They say there's no such thing as bad publicity. They're wrong. In Vince's eyes it was all too fresh to be incorporated into a storyline and my presence at Wrestlemania was going to be a distraction.
"I'm sorry kiddo, this isn't your fault, it's business." The promises of a renewed push when it had all blown over did nothing to lift my mood.
Just like that, my hopes, my dreams. Gone. I was a wrestler who wasn't wrestling. I was pointless.
I went home for a couple of weeks. My parents were in Fiji so I had the house to myself. It was quiet, it was empty but it was home and it was as far away from the circus as I wanted to be at that time.
I purposely ignored the internet, the forums, the dirt sheets - the only communications I had from inside of the wrestling world were with Phil and Kelly.
At first the talk had been that Kelly would replace me in the dark match before Wrestlemania but in the end they'd opted for a handicap match.
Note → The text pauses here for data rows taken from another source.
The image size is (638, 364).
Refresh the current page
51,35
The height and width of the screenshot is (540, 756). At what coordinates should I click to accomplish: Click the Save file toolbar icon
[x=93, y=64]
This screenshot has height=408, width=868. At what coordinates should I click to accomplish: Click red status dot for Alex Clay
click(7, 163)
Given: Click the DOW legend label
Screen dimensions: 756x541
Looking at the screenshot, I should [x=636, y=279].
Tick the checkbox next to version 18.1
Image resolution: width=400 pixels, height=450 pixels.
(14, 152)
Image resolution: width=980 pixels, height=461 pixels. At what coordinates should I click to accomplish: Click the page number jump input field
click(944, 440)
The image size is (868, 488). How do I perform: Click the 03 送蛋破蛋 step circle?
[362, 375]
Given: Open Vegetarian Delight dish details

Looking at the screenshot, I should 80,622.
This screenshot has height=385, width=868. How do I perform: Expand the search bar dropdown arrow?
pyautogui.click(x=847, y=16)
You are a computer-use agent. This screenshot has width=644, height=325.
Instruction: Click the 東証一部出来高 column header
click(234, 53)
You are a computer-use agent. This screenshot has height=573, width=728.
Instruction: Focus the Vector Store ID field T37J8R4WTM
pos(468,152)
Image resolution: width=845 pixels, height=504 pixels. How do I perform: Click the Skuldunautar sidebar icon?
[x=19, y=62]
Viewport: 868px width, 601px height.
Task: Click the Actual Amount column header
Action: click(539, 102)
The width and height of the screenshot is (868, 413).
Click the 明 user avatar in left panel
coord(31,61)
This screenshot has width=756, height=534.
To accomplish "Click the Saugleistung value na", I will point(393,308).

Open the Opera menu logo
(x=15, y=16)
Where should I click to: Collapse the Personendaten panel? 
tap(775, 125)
Natalya against Laycool to really get the crowd into Natalya's corner. At first Kelly was furious with creative's inability to make a decision and then she was furious with their inability to make the right decision. Her hard work, her dedication to the cause, to the company was constantly being ignored. Listening to her gripes and her problems took me away from my own.
Phil was an annoying constant. Apparently once the police had decided Abigail's glass of wine was not the cause of my poisoning she'd been spending more and more time with Moxely in Cincinnati. Phil was free of his albatross and in need of a new damsel in distress. When he wasn't working he was flying back and forth between my house and Chicago. If I'd have been told a month or so before that it was possible to get bored of his presence I wouldn't have believed it but at that moment in time his love, and his attention, and his fussing had me climbing the walls.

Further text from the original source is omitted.